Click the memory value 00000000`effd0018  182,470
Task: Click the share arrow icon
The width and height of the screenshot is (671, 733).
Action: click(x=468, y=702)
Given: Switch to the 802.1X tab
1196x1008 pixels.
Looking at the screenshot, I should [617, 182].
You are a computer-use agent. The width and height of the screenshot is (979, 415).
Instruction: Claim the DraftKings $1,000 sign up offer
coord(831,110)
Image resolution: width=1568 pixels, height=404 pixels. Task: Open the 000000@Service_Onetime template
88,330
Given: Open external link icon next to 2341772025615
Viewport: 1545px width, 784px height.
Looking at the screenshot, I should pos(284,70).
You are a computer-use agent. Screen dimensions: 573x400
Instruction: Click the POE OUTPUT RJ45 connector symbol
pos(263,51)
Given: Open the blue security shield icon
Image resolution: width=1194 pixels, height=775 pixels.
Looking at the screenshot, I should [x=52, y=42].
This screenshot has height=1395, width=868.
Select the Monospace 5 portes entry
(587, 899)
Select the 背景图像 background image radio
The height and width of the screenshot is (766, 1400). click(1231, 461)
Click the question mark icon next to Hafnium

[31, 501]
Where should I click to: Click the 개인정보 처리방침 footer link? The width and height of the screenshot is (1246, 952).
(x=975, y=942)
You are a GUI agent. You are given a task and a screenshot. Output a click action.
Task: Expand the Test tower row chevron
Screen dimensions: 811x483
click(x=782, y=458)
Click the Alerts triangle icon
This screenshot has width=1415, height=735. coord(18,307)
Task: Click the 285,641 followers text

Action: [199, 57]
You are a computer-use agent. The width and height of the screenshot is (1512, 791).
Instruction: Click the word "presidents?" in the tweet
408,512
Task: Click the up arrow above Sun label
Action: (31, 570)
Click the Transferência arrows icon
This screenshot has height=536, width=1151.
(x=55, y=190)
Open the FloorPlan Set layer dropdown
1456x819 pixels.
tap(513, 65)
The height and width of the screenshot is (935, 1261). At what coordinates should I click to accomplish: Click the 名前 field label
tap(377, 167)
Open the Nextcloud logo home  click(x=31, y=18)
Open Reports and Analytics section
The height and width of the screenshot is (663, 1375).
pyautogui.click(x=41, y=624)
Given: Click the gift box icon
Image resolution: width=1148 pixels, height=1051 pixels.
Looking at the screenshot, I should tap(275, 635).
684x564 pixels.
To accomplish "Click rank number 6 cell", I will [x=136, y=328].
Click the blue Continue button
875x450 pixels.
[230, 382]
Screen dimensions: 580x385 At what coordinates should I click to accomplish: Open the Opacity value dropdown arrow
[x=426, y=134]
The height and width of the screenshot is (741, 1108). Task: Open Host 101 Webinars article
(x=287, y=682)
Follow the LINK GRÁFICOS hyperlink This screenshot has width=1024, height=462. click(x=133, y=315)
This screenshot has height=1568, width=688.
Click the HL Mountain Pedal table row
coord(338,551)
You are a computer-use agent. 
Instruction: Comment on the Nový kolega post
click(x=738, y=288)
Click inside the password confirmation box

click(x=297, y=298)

◆ SET TASK ◆
Tally the lines in the records above that contain the string "label", and reply with only that number.

◆ OUTPUT OF THE TASK ◆
2